■ **Challenge**
Repeat the lines verbatim, starting at the line that contains "assessed [666, 740]" and continuing through the last line, including both.

[Word and element location data]
— Start —

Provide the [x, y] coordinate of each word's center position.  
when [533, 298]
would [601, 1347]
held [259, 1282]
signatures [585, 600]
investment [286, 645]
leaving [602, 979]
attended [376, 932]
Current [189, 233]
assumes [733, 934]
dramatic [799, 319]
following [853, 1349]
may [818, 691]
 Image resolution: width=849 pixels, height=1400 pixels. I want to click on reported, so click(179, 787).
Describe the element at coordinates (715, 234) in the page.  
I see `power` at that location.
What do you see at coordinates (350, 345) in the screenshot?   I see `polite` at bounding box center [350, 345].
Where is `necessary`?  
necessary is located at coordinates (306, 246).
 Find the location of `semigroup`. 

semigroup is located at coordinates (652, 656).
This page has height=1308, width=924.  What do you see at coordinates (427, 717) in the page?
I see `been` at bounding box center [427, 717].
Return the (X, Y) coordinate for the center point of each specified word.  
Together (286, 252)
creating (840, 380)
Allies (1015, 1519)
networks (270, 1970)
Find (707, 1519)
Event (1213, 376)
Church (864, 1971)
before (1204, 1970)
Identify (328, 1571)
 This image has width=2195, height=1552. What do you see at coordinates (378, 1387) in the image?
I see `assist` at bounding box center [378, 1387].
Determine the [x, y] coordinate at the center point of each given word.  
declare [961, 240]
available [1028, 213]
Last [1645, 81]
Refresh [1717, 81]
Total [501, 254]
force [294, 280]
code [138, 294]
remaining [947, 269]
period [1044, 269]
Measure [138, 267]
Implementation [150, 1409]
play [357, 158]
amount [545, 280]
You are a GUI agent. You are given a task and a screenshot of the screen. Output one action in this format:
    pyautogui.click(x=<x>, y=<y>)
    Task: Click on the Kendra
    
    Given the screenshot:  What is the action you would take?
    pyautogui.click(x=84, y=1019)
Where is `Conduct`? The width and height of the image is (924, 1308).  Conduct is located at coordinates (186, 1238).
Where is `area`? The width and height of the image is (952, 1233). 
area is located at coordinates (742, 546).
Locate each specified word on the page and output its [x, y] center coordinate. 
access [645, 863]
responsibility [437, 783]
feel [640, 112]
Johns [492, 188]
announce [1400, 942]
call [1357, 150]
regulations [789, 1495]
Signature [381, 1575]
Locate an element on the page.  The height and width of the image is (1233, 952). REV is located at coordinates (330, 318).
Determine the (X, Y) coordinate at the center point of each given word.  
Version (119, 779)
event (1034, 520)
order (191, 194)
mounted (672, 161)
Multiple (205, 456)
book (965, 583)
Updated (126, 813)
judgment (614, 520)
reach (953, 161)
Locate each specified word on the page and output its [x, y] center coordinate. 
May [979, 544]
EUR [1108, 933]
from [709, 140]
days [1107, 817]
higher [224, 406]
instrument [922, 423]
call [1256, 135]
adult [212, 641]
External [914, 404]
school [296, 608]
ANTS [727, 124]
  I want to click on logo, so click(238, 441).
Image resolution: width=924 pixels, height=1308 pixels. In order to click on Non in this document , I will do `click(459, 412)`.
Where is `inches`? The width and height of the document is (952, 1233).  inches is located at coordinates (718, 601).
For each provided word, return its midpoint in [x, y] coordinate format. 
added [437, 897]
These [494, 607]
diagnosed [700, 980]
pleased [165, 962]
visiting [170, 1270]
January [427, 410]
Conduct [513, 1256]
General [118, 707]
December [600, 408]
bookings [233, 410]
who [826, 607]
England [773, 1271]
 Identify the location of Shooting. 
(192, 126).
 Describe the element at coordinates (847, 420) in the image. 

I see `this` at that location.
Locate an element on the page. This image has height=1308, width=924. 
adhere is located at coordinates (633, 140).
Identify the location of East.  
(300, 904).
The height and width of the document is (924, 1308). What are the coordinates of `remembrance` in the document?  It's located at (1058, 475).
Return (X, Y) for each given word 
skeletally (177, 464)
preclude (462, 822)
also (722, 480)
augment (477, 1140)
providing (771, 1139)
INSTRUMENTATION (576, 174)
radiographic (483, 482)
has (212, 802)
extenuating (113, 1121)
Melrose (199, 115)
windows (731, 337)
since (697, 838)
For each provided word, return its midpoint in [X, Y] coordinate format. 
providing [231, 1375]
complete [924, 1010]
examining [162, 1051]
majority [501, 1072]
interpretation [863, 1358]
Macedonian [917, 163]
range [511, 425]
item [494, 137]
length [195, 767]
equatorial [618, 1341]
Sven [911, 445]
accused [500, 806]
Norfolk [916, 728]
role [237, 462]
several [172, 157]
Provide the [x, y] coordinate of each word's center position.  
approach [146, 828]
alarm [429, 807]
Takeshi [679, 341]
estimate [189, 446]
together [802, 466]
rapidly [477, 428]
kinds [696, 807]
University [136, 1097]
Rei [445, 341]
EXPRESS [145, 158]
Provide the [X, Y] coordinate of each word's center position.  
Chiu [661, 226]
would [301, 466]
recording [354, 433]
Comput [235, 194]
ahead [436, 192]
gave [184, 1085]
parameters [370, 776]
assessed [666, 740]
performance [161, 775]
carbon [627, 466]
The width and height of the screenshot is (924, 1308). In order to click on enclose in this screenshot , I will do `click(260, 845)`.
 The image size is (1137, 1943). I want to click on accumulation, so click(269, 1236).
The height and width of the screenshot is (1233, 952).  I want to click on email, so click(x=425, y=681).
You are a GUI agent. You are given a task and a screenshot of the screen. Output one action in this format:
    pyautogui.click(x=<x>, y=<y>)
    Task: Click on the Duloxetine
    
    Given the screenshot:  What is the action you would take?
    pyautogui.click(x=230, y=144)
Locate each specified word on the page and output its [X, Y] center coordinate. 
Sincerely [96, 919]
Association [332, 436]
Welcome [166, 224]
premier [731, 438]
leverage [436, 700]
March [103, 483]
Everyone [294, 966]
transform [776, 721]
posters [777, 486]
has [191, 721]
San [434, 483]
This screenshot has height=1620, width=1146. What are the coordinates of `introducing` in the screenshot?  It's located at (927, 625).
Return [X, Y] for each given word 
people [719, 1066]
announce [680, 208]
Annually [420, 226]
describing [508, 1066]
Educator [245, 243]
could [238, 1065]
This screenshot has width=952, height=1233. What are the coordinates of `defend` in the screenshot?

— End —

■ **Full response**
assessed [666, 740]
performance [161, 775]
carbon [627, 466]
The width and height of the screenshot is (924, 1308). In order to click on enclose in this screenshot , I will do `click(260, 845)`.
 The image size is (1137, 1943). I want to click on accumulation, so click(269, 1236).
The height and width of the screenshot is (1233, 952).  I want to click on email, so click(x=425, y=681).
You are a GUI agent. You are given a task and a screenshot of the screen. Output one action in this format:
    pyautogui.click(x=<x>, y=<y>)
    Task: Click on the Duloxetine
    
    Given the screenshot:  What is the action you would take?
    pyautogui.click(x=230, y=144)
Locate each specified word on the page and output its [X, Y] center coordinate. 
Sincerely [96, 919]
Association [332, 436]
Welcome [166, 224]
premier [731, 438]
leverage [436, 700]
March [103, 483]
Everyone [294, 966]
transform [776, 721]
posters [777, 486]
has [191, 721]
San [434, 483]
This screenshot has height=1620, width=1146. What are the coordinates of `introducing` in the screenshot?  It's located at (927, 625).
Return [X, Y] for each given word 
people [719, 1066]
announce [680, 208]
Annually [420, 226]
describing [508, 1066]
Educator [245, 243]
could [238, 1065]
This screenshot has width=952, height=1233. What are the coordinates of `defend` in the screenshot?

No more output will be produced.